Parallelizing Linux Writeback
The Linux kernel’s I/O subsystem has evolved steadily to keep pace with modern storage hardware, with most layers gradually enhanced to exploit parallelism.
Yet one critical piece still remains single-threaded: i.e. the writeback mechanism that flushes dirty pages from page cache to storage. A new patch series from Samsung engineers aims to lift this long-standing bottleneck.
pdflush to per-bdi writeback
Design of writeback mechanism evolved from global pdflush threads in early 2.6 kernels to per-BDI (backing device info) writeback threads. This per-bdi model eliminated problems like contention and request starvation but was designed for an era when storage devices were still largely spinning hard drives or SSDs but mainly with single HW queue. A single writeback thread per backing device made sense back then.
While the per-BDI approach improved upon the global pdflush model, performance limitations remained as storage hardware continued to evolve. Recent developments in memory management have begun addressing some of these bottlenecks. E.g. large folios in filesystems have significantly improved writeback efficiency by allowing writeback thread to process more data per operation.
Example showing writeback processing for a page v/s folio:
This transformation reduces CPU overhead and enables larger I/O operations that better match modern storage capabilities. All filesystems are now planning to enable use of large folios in their buffered-io path to gain from this benefit.
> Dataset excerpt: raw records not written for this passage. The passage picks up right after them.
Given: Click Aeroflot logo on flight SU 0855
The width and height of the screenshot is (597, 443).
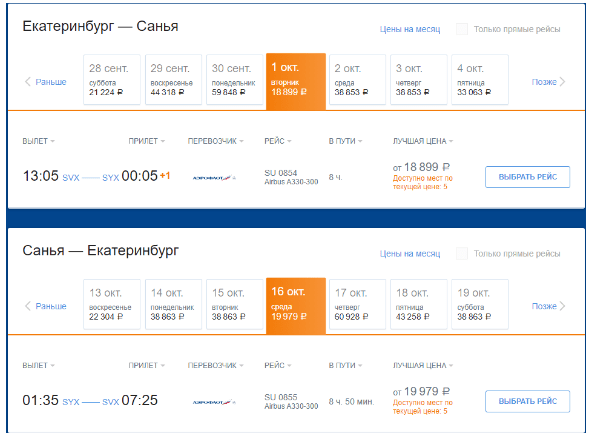Looking at the screenshot, I should tap(214, 402).
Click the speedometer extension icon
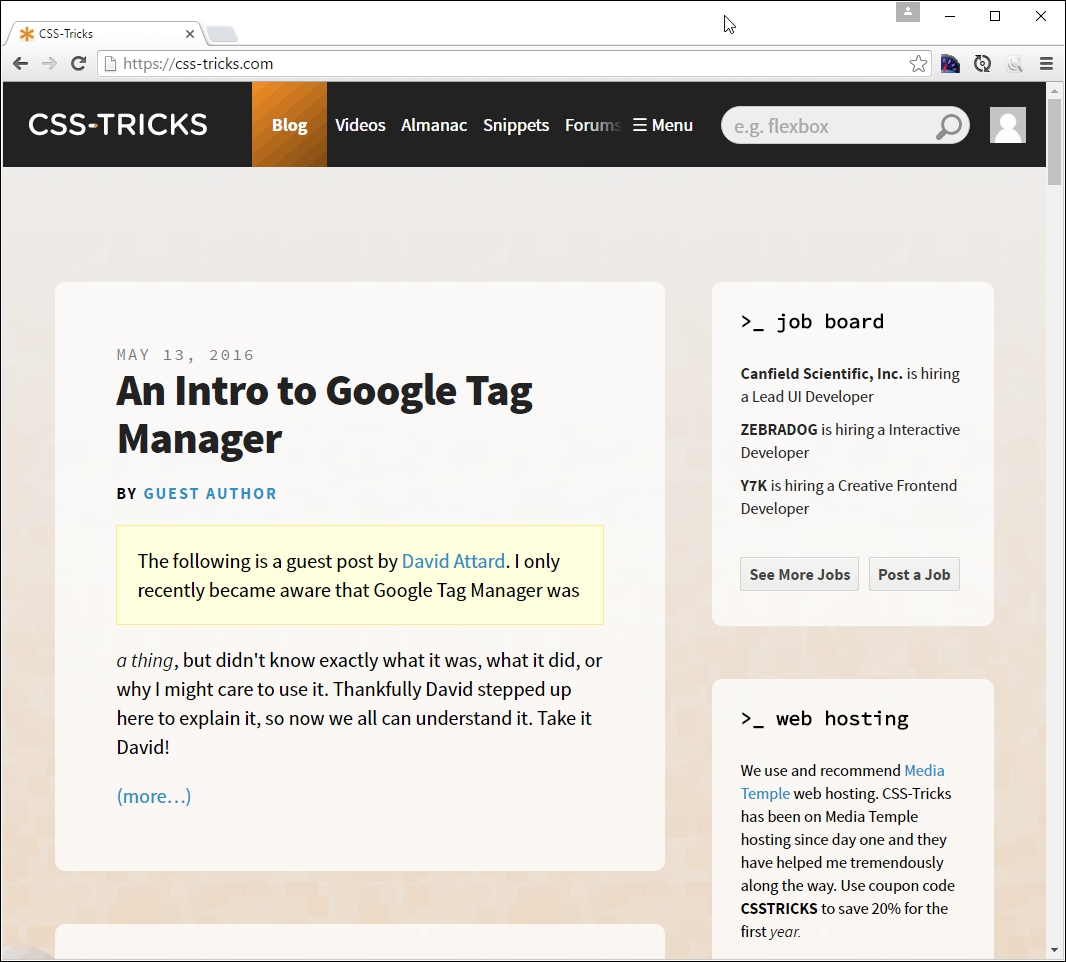Image resolution: width=1066 pixels, height=962 pixels. 949,62
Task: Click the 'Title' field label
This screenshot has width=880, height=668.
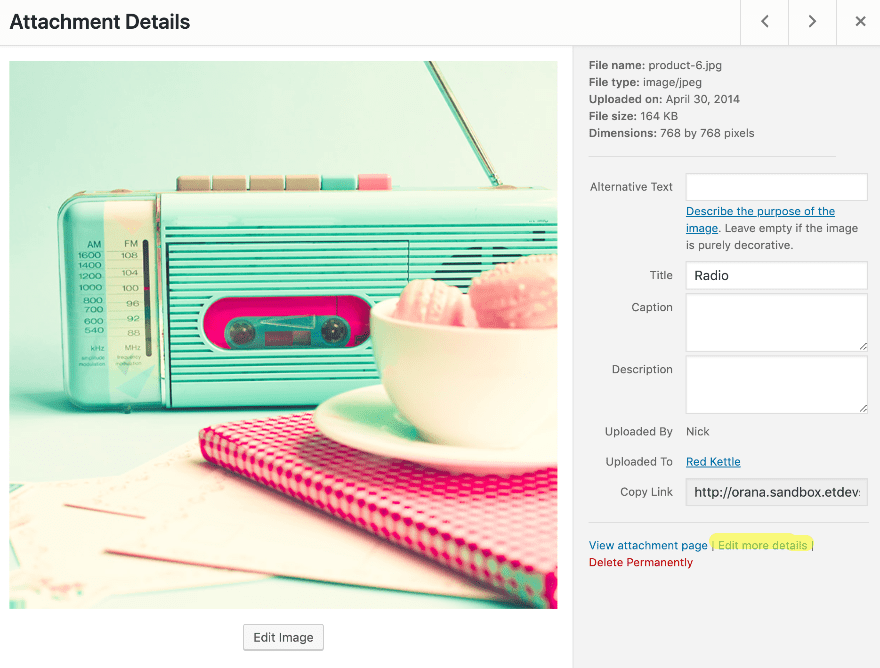Action: 660,275
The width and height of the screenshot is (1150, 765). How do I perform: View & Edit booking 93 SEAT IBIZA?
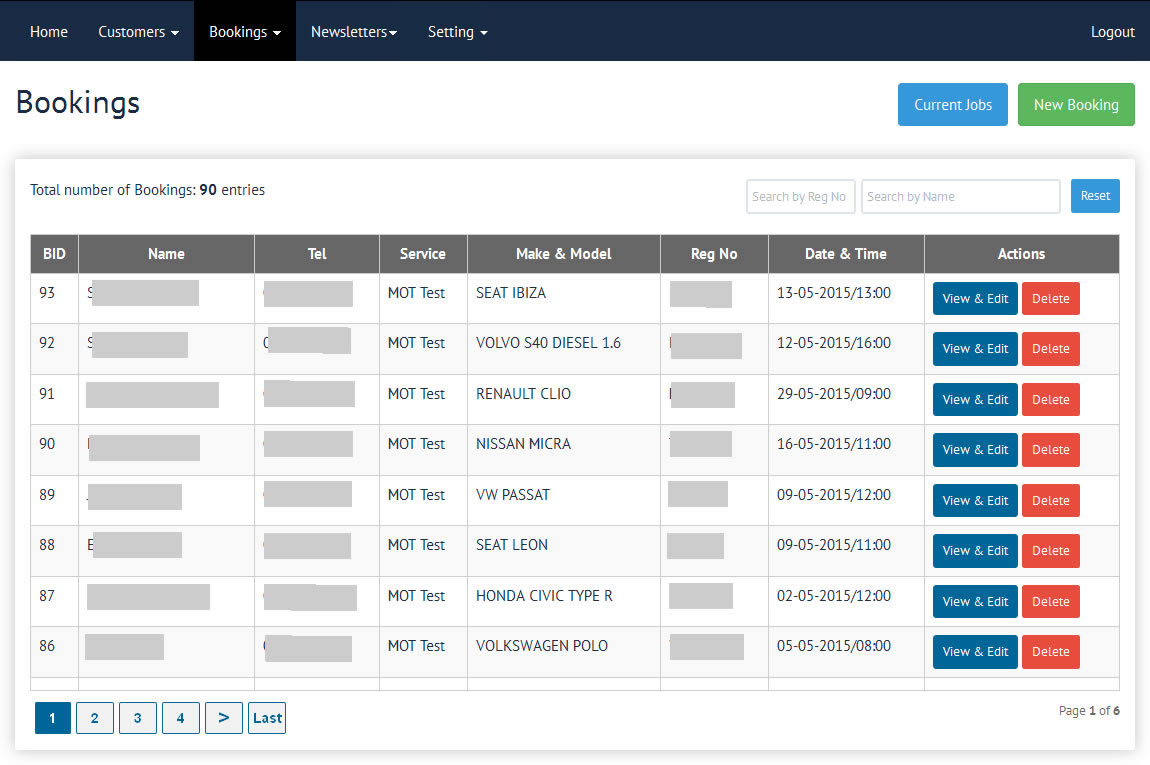tap(975, 299)
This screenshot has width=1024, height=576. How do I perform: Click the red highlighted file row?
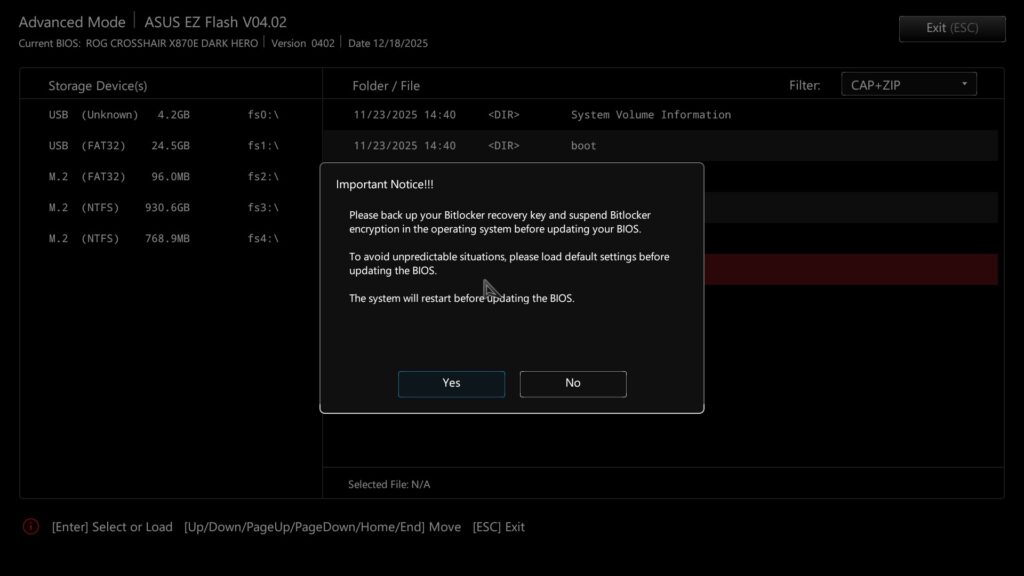(x=851, y=270)
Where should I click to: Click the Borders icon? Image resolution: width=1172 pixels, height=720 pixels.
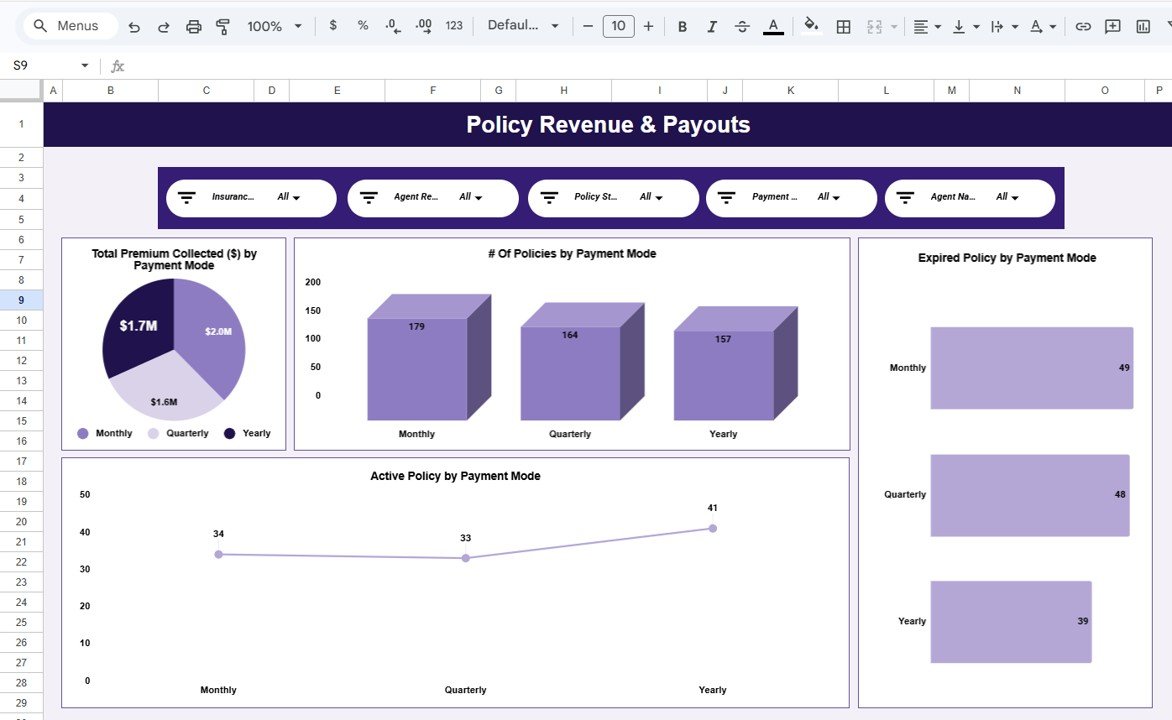tap(843, 26)
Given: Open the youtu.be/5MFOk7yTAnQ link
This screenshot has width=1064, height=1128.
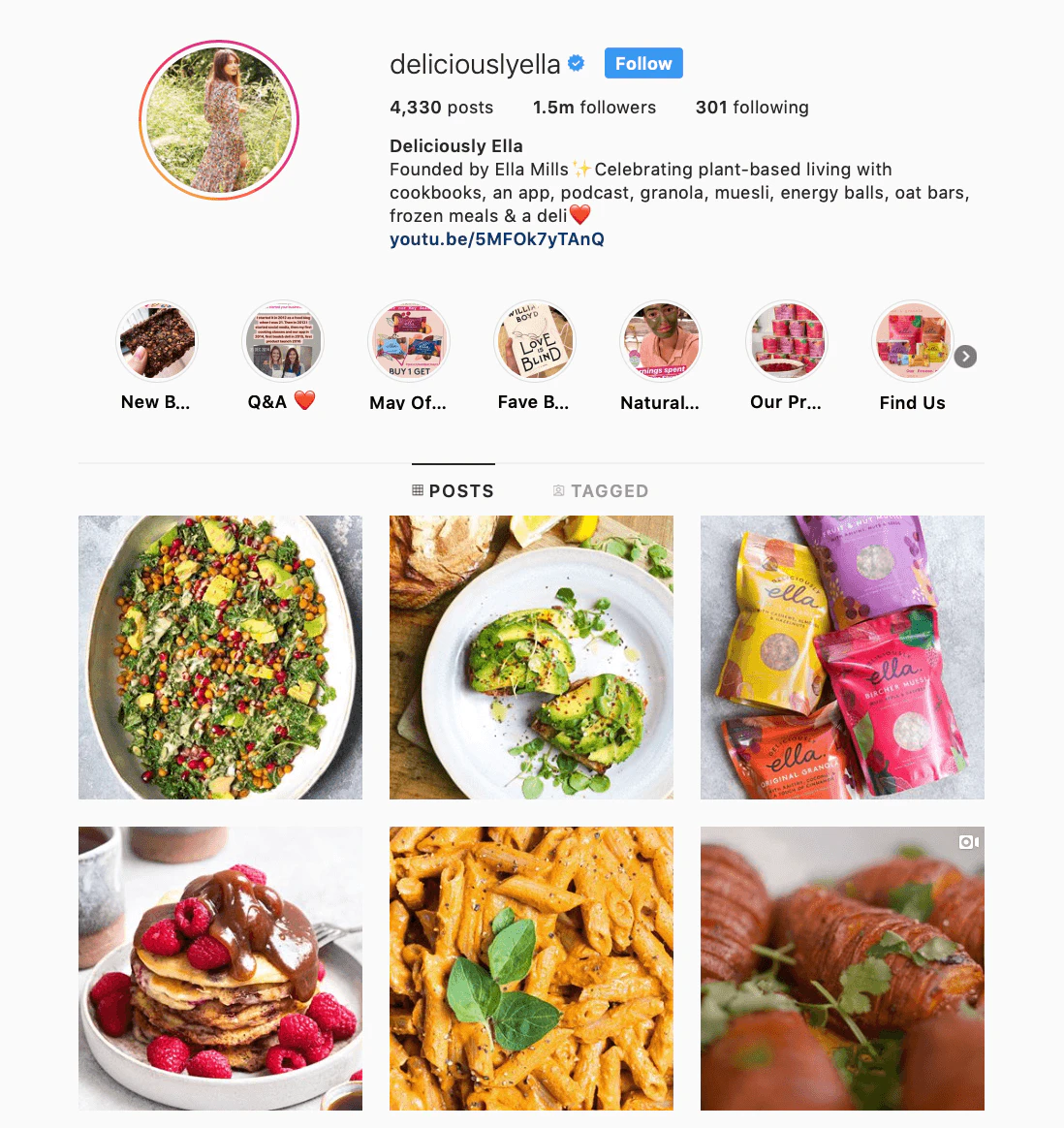Looking at the screenshot, I should [x=497, y=238].
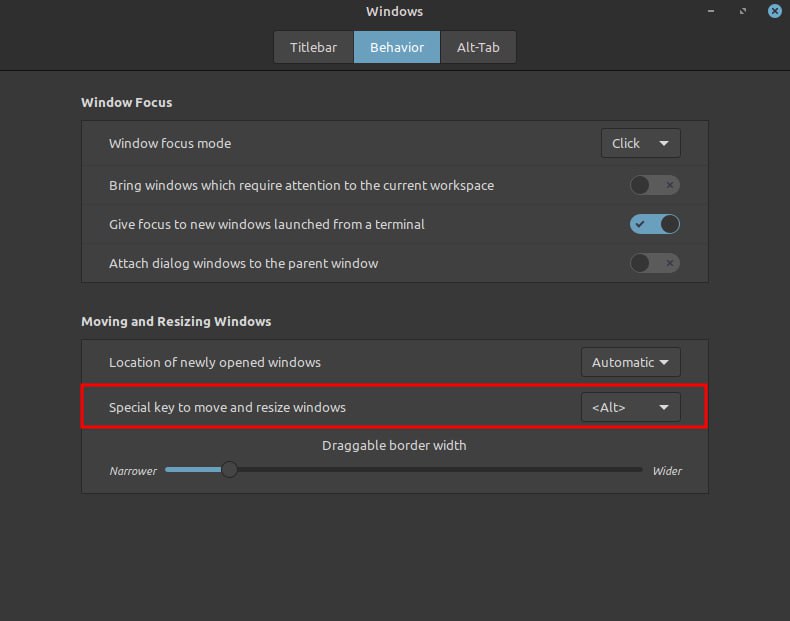This screenshot has width=790, height=621.
Task: Disable focus for windows launched from terminal
Action: click(654, 224)

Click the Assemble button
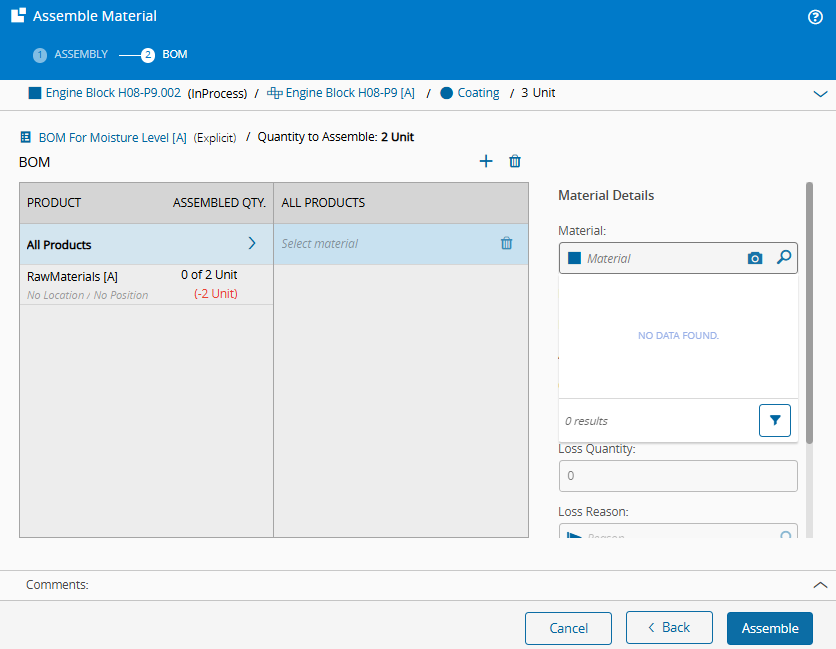(769, 628)
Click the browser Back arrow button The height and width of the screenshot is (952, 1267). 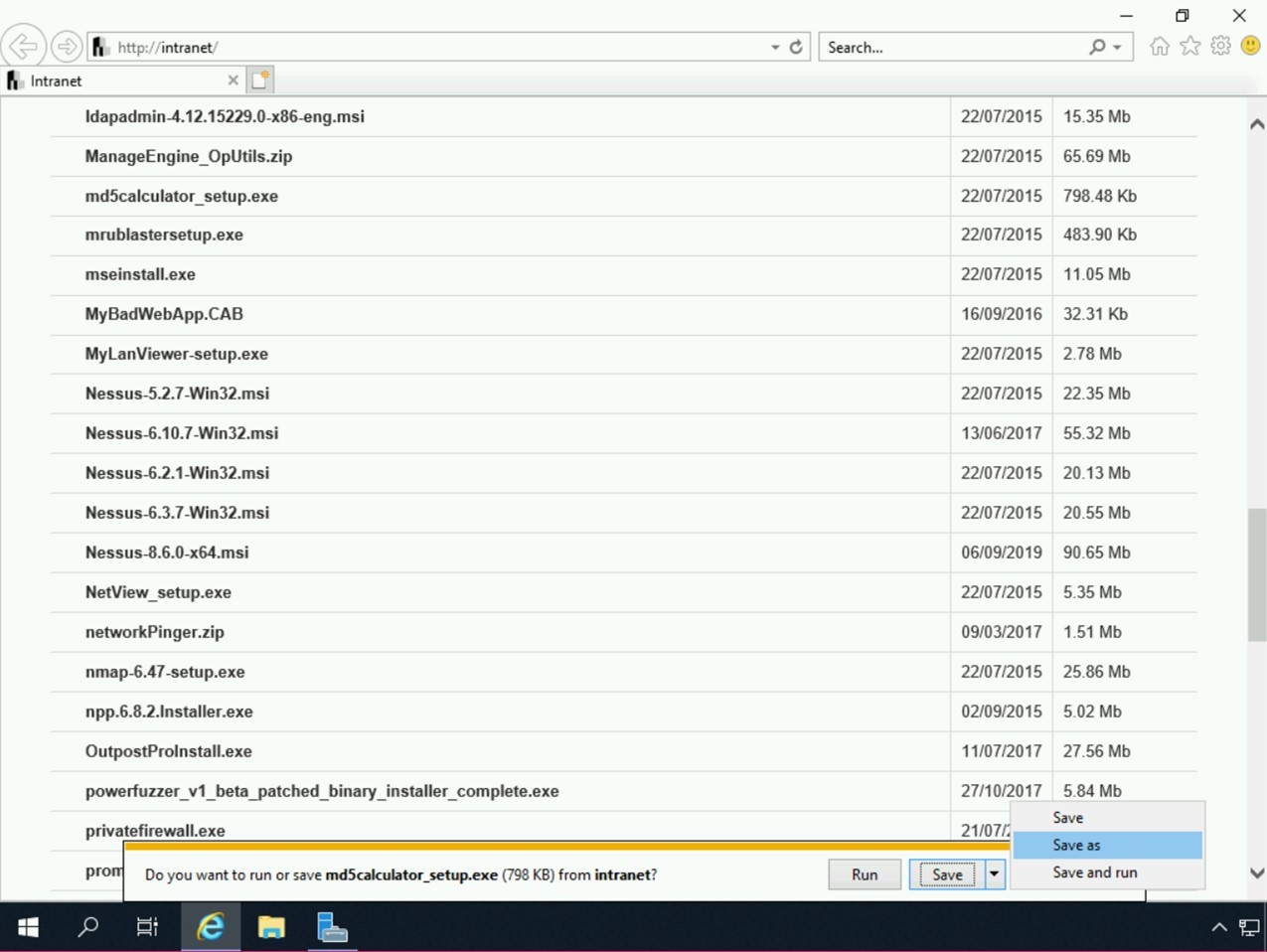pyautogui.click(x=23, y=47)
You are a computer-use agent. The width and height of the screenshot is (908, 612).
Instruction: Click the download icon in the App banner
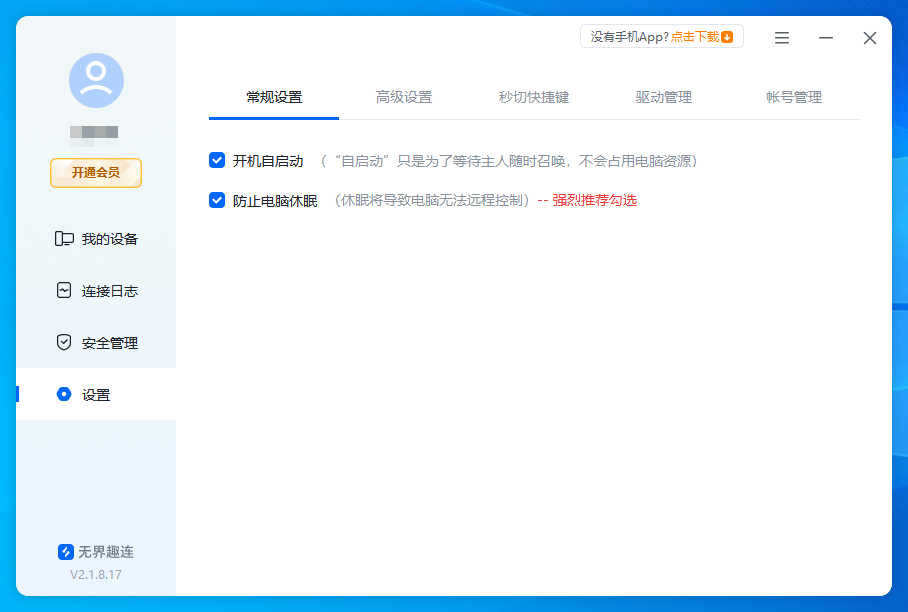click(729, 35)

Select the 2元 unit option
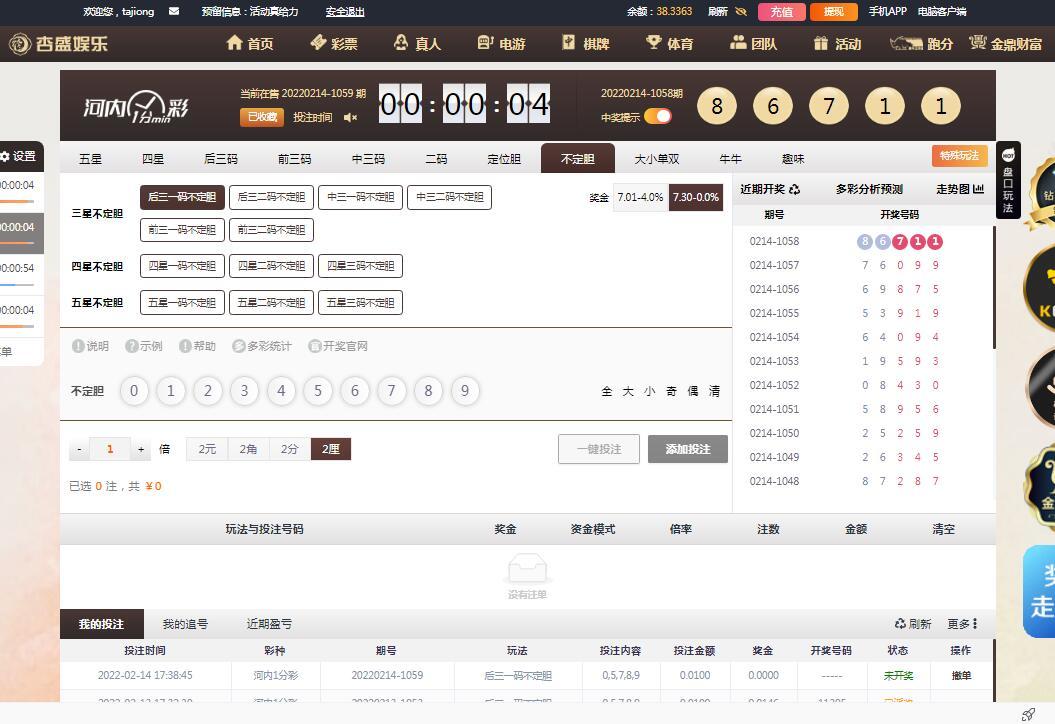[x=207, y=450]
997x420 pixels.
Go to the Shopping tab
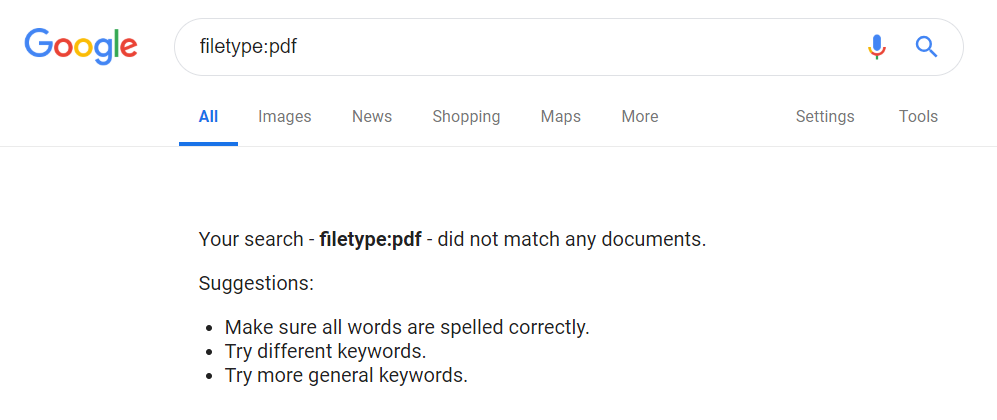[466, 116]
However, large folios only addresses the efficiency of sequential processing within a single thread. They do nothing to address the fundamental serialization bottleneck of having a single writeback thread per block device, which becomes increasingly problematic as storage devices gain parallel processing capabilities.
The Parallel I/O Stack
The Linux I/O stack has been steadily modernized to exploit parallelism at every layer. Multiple applications can issue write requests to different inodes simultaneously without lock contention, thanks to the virtual file system. Local filesystems such as ext4 and XFS divide their on-disk layout into different allocation groups thus enabling parallel block allocations and metadata operations.
Nearly a decade ago, block layer adopted the multi-queue design with per-CPU submission queues and parallel hardware dispatch queues based on the underlying disk device capabilities. As a result I/O requests can flow concurrently from applications through VFS, filesystem and block layer all the way to the storage drives.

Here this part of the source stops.